Yoma Bank, a privately owned bank in Myanmar, is investing heavily in technology to tackle the country’s rapidly growing retail and corporate segments.
Vijay Maheshwari, CFO in Yangon, says the bank is adopting several software modules from vendor Finastra to make it competitive and help it grow its deposit base.
Since October 2016, it has been migrating to core banking systems, launching mobile banking services for the mass market and automating trade finance. Most recently, it has gone live with a Finastra service for treasury management. (Finastra is the new brand name for the merger of vendors the U.K.’s Misys and Canada’s D+H.)
The bank’s biggest opportunity will be with mass retail customers. “We’re working on making banking accessible through the mobile phone,” Maheshwari told DigFin. Myanmar has a huge population of unbanked people newly empowered with smartphones, and Yoma wants to quickly grow market share by investing in technology. Indeed, such investment has been key to turning Yoma Bank from an obscurity into a major domestic player.
Leapfrog
The bank was founded in 1993 but from the early 2000s lost its business licenses and languished; those licenses were restored in 2014, the same year it accepted investment from the International Finance Corporation, the private-sector arm of the World Bank.
“We were 23rd out of 23 banks” in terms of deposit size, Maheshwari said. “We had fallen behind other banks because for 10 years we lacked a business. Now we’ve rebooted.”

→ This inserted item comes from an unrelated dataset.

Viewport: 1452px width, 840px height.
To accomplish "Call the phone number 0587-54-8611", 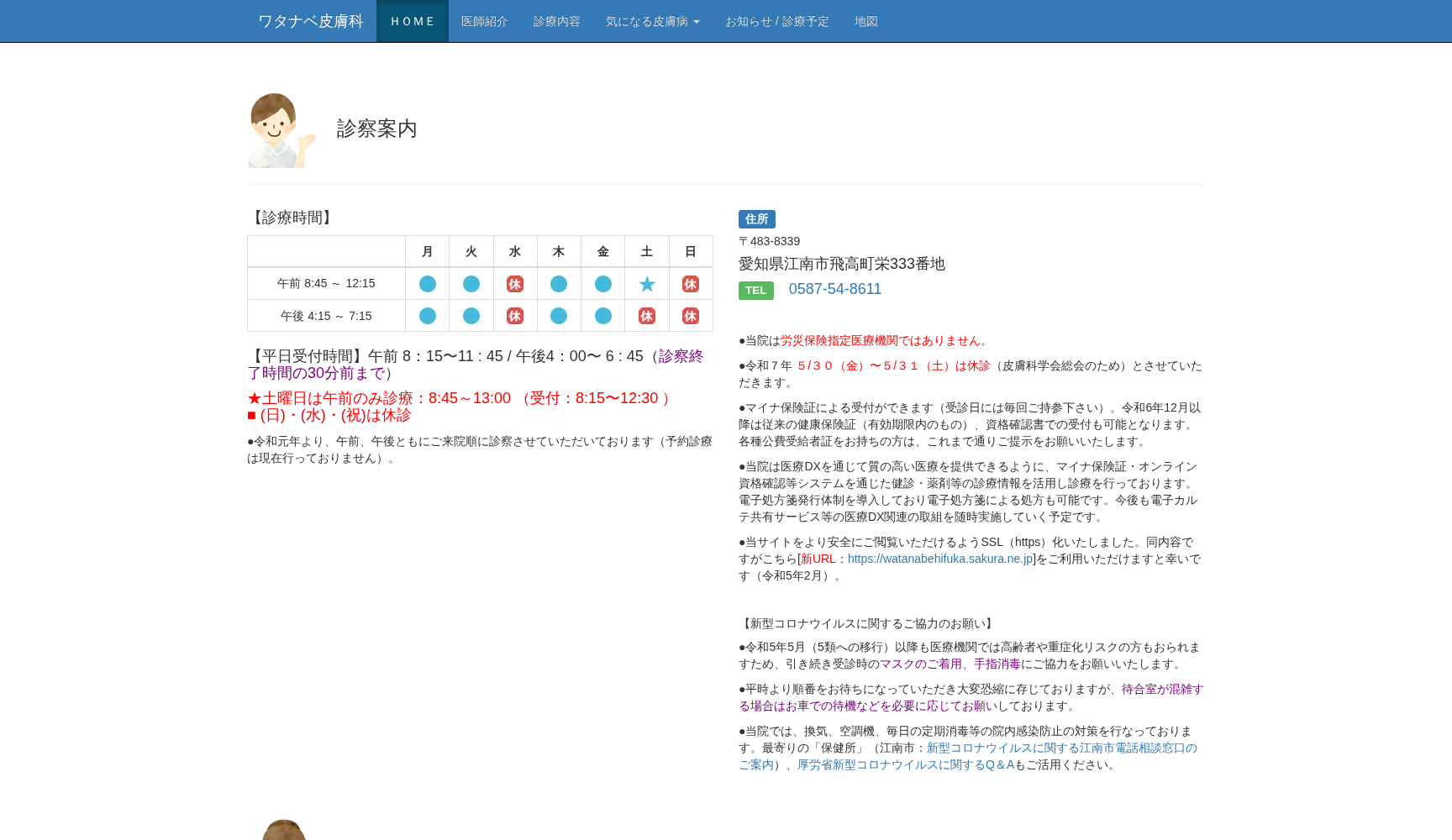I will pos(834,289).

Today Yoma is among the top-five biggest domestic banks, with 1.5 trillion kyat in deposits ($1.1 billion), or 6% to 7% of the total market. The biggest domestic bank, KBZ Bank, stands in a class by itself, with nearly 40% of deposits.
Transaction retail banking
Maheshwari claims Yoma’s digital offering will give it entre to a new legion of customers, but this will not initially compete head-on with KBZ or other banks, whose brick-and-mortar branches compete by providing interest-bearing deposit accounts.

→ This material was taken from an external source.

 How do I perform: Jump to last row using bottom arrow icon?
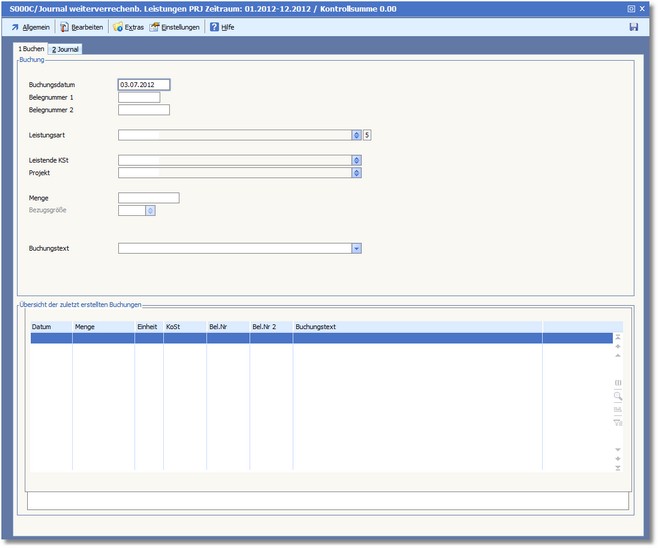pyautogui.click(x=617, y=467)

Yoma instead has developed a retail app, using Finastra’s Fusion Banking service, to onboard customers and provide current accounts that don’t bear interest, but make it easy to transact and move money.
The bank wants to add lending to this app, and gradually develop a credit scoring system for individuals, Maheshwari says. “There’s a lot of use cases for the retail market,” he said. “With digitized accounts, it’s more about offering customers convenience and credit” than giving them interest-bearing accounts. (Deposit interest rates operate within a 2% band of the central bank’s reference rate, which today is 10%.)
The goal for the bank is to use easy apps to quickly grow deposits and encourage low-cost transactions, thereby reducing its overall cost of funding while rapidly expanding its customer base. Yoma also has 75 branches across the country, but these focus more on small- and medium-sized enterprises, providing trade and treasury solutions, as well as to traditionally banked retail customers.
Multiple platforms
The bank’s modernization strategy began in 2014, with IFC’s involvement.
In 2015, in an early signal of its new strategy, the bank co-founded Wave Money, a mobile financial services company, with Telenor, the largest foreign telecoms operator in the country. Wave Money remains a separately run business, and although Yoma would like to see how it could leverage Wave Money directly, Maheshwari says no such plans have emerged.
The following year, with IFC’s help, Yoma Bank hosted a public bid to centralize its branches onto a modern, core banking system. Misys, one of the two companies that would go on to create Finastra, won the bid. The first branches migrated to the system in October 2017.
Most recently, the bank went live on Opics, a Misys treasury system that has since been rebranded Fusion.
Maheshwari says this makes Yoma the only Burmese bank with an international treasury system, one that will allow the bank to begin offering foreign-exchange forwards and swaps.
He says the bank will eventually use it for interest-rate derivatives, too, but the market is too underdeveloped for now to justify launching such products.
Beyond merely providing products, however, Maheshwari says using a global vendor’s services helps the bank improve its governance, such as by separating the front office from the middle and back operations, and by instituting basic things like dealer limits or authorization protocols. “This positions us to scale the business into areas that would be high risk if they weren’t done properly,” he said.